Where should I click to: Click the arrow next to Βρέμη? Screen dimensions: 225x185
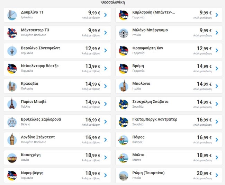217,68
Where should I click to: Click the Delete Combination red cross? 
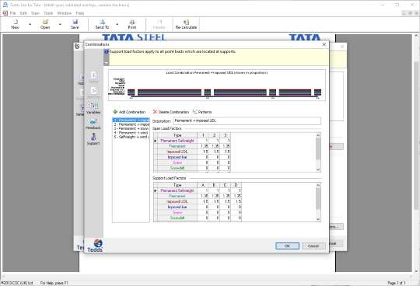pos(155,112)
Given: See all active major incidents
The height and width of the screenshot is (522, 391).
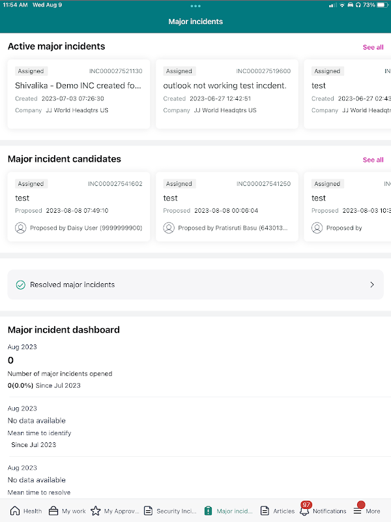Looking at the screenshot, I should tap(373, 47).

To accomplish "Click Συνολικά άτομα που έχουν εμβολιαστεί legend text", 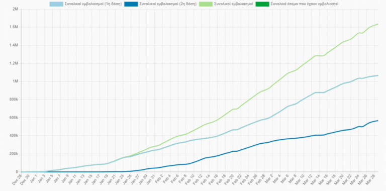I will click(x=304, y=4).
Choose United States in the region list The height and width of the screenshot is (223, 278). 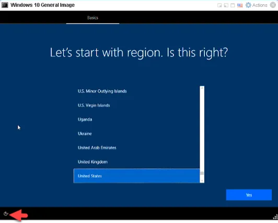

Description of the task: Please copy out the entries word for word, starting at the beginning of the entries and ending at the line containing "Looking at the". Leave the pictures out of your copy.

Full output:
Where should I click to: Click the arrow next to Βρέμη? Screen dimensions: 225x185
217,68
Where should I click to: Click the Delete Combination red cross? 
pos(155,112)
Given: See all active major incidents
The height and width of the screenshot is (522, 391).
Looking at the screenshot, I should tap(373, 47).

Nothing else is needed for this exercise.